** Begin Document segment **

I am currently studying Lie groups and I cannot solve the following exercise, which I think is vital to my understanding.

The Lie bracket is defined as $[X,Y]=\text{ad}(X)Y$. Let the group commutator be defined by $c(x,y)=xyx^{-1}y^{-1}$. Show that $$[X,Y]=\frac{d}{ds}\frac{d}{dt}c(\exp sX,\exp tY) \text{ at } s=0,t=0.$$

If I write it out, I get $$[X,Y]=\text{ad}(X)(Y)=\frac{d}{ds}\text{Ad}(\exp sX)(Y)=\frac{d}{ds}\frac{d}{dt}C_{\exp sX}\exp tY=\frac{d}{ds}\frac{d}{dt}\exp sX \exp tY (\exp sX)^{-1}$$

What am I doing wrong?

** End Document segment **
** Begin Data shown **

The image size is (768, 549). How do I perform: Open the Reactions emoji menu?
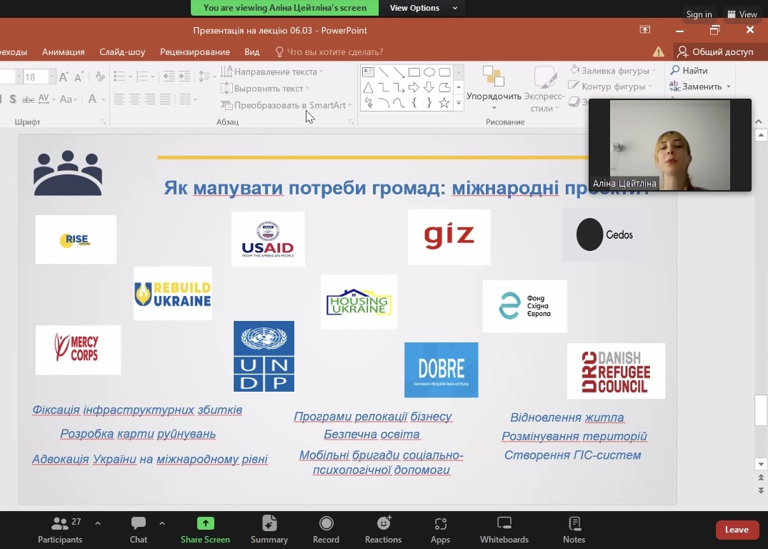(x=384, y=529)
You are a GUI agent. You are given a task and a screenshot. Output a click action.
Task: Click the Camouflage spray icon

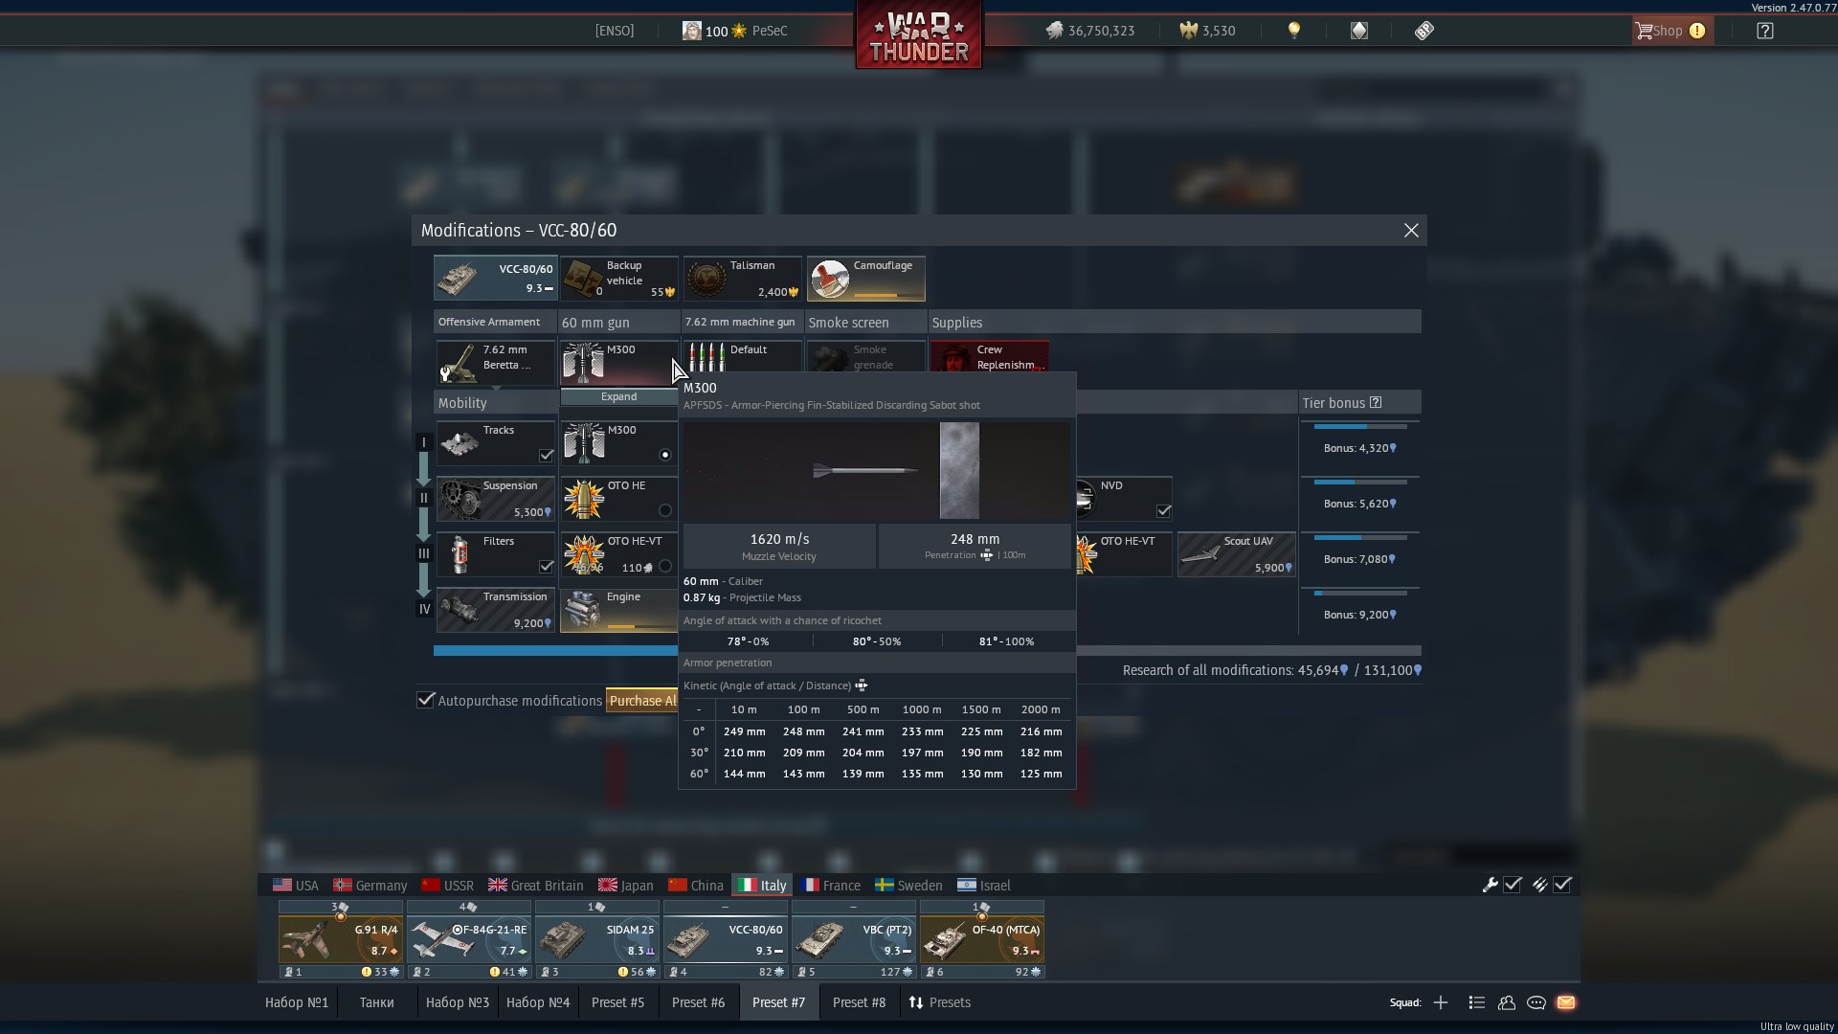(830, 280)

** End Data shown **
** Begin Data shown **

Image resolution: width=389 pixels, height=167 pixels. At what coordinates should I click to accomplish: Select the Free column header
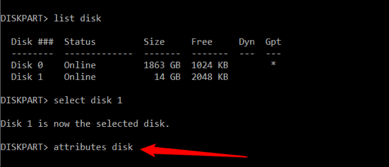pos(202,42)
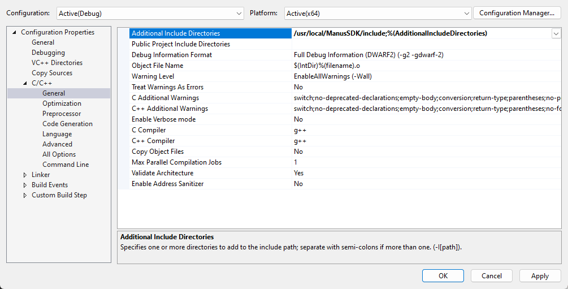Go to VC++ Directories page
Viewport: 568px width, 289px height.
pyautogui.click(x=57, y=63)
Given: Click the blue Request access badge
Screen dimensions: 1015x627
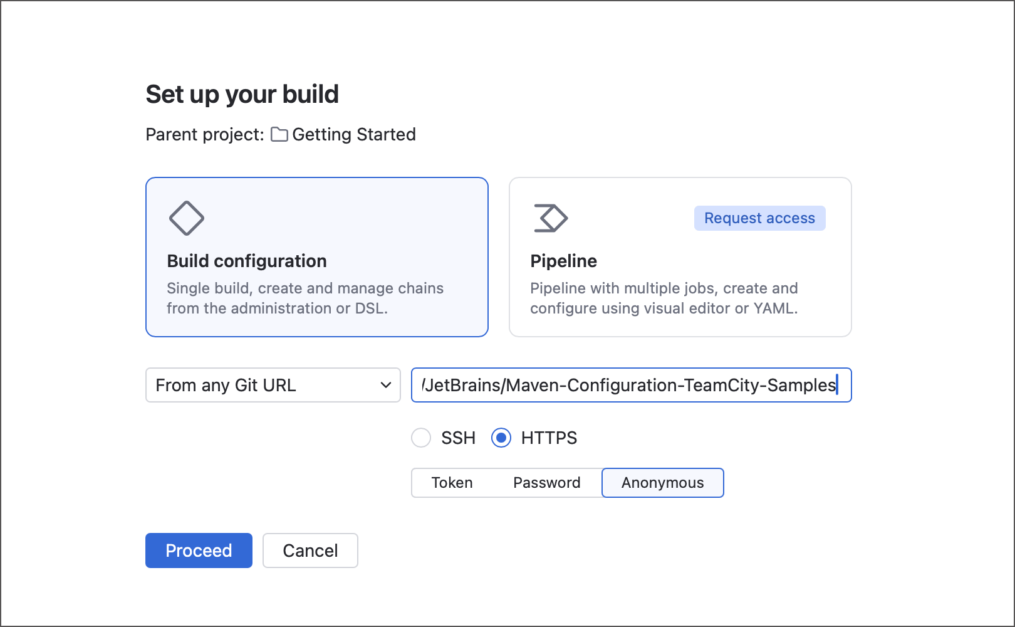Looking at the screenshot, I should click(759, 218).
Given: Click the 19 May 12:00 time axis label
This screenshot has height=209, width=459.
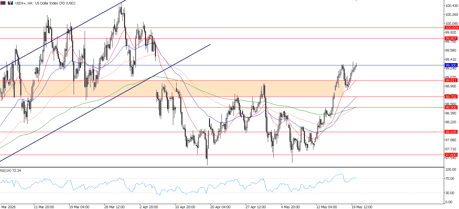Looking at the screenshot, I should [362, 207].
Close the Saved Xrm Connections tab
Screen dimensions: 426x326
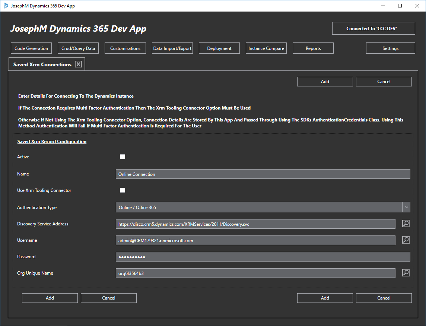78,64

** End Data shown **

▶ Complete the following:
1. Answer these questions about the forum post on the Lie bracket:
(a) What subject is the writer currently studying?
(b) How is the Lie bracket defined?
(c) How is the group commutator c(x,y) defined?
2. Repeat the forum post on the Lie bracket between "I am currently" and "I doing wrong?", inclusive.

▶ List of solutions:
1.
(a) Lie groups.
(b) [X,Y] = ad(X)Y.
(c) c(x,y) = xyx⁻¹y⁻¹.

2.
I am currently studying Lie groups and I cannot solve the following exercise, which I think is vital to my understanding.

The Lie bracket is defined as $[X,Y]=\text{ad}(X)Y$. Let the group commutator be defined by $c(x,y)=xyx^{-1}y^{-1}$. Show that $$[X,Y]=\frac{d}{ds}\frac{d}{dt}c(\exp sX,\exp tY) \text{ at } s=0,t=0.$$

If I write it out, I get $$[X,Y]=\text{ad}(X)(Y)=\frac{d}{ds}\text{Ad}(\exp sX)(Y)=\frac{d}{ds}\frac{d}{dt}C_{\exp sX}\exp tY=\frac{d}{ds}\frac{d}{dt}\exp sX \exp tY (\exp sX)^{-1}$$

What am I doing wrong?